At the helm of Etsy is CEO Chad Dickerson, a board member of the DUMBO Business Improvement District and a major champion for the Brooklyn Tech Triangle. In his announcement, Dickerson recounted the size of Etsy when he joined the company in late 2008: 50 employees and $7 million in monthly sales. “Almost four years later,” he said, “many things have changed.”

“We have different offices near the Brooklyn Bridge, a working elevator, almost 300 employees, and last month alone, the community sold about $65 million in goods,” said Dickerson. “Do the math; that is 900% growth at a Brooklyn-born company.”

These accomplishments are inspiring, and so is Etsy’s business model. Their website, Etsy.com, empowers individual entrepreneurs to start their own businesses and sell on a small, medium or large scale via Etsy’s 1.3 billion monthly page views. But the B Corp status takes Etsy to a whole new level. They are now essentially telling the world and their investors that they are going to weigh more than just financial return in their business decisions. As Dickerson explained, “We wanted to hold ourselves to a higher standard than most companies and articulate the guiding principles for Etsy that would be an anchor as we grow and change. There is no doubt that Etsy has been a successful business, but we don’t want to be just that. We want the company to last for a very long time and clearly stand for something in the world.”
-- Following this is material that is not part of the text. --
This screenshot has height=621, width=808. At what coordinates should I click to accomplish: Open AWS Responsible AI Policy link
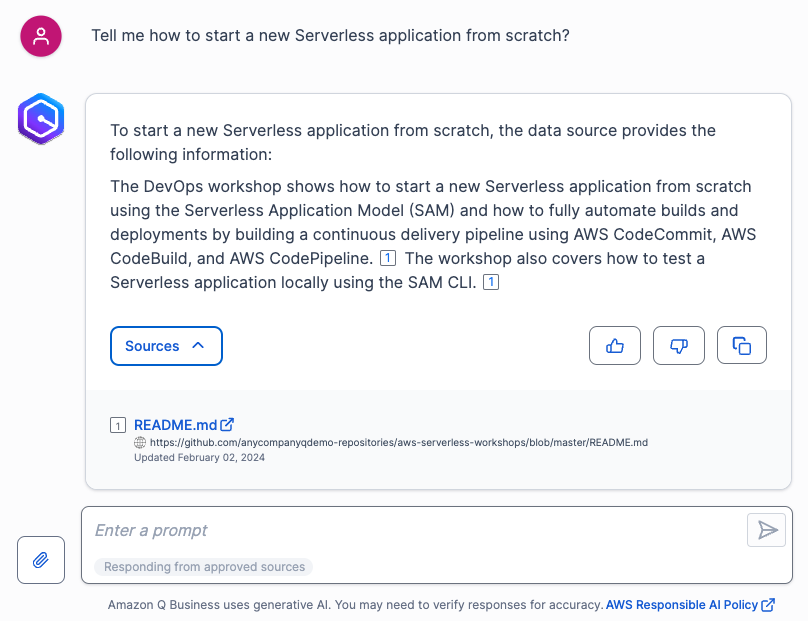click(682, 605)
Etsy is certainly not the first New York company to make social good a core part of its business model. Many local Brooklyn entrepreneurs are launching socially-minded businesses. Take, for example, Brooklyn Roasting Company, Flocabulary, BioLite and Holstee, just to name a few. Etsy’s scale and ability to raise significant capital while maintaining these social standards is what sets their latest announcement apart.

Consider the following statement by Albert Wenger of Union Square Ventures, who provided part of the $40 million in funding: “We believe that the best long-term stewards of Internet-based networks and marketplaces will focus on value creation for all participants instead of solely on shareholders. Benefit corporations provide a legal foundation perfectly supporting this much more comprehensive outlook.”

That’s an incredible stance for a venture capitalist, who, by design, is focused on make a high return on his investment. This is awesome, and it is all happening here in Brooklyn!

 

Etsy is the world’s handmade marketplace, made up of individual artists and crafters who maintain their own online shops. By empowering people to build businesses and relationships in a marketplace that reconnects producers and consumers, Etsy aims to change the way the global economy works – via very small businesses having much more sway in shaping the economy – and values authorship and provenance as much as price and convenience. Etsy brings heart to commerce.

ETSY
55 Washington Street, Suite 512
Brooklyn, NY 11201
www.etsy.com
support@etsy.com, blog@etsy.com, press@etsy.com
Twitter: @etsy
Facebook: www.facebook.com/Etsy

KEY STATS

  • Founded: June 18, 2005
  • Offices: 300 employees in offices at DUMBO, Brooklyn; Hudson, NY; San Francisco, CA; and Berlin, Germany. Etsy Labs educational workspaces in Brooklyn and Berlin, with pop-up spaces elsewhere.
  • Sales and reach: $525.6 million in sales in 2011; over 15 million members; over 875,000 active shops with over 13 million items listed; over 42 million unique monthly visitors; 150 countries with annual transactions.
  • Cost: $0.20 per listing fee; 3.5 percent commission per sale.
  • Funding provided by Sean Meenan, Spencer and Judson Ain, Union Square Ventures, and the founders of Flickr and Delicious.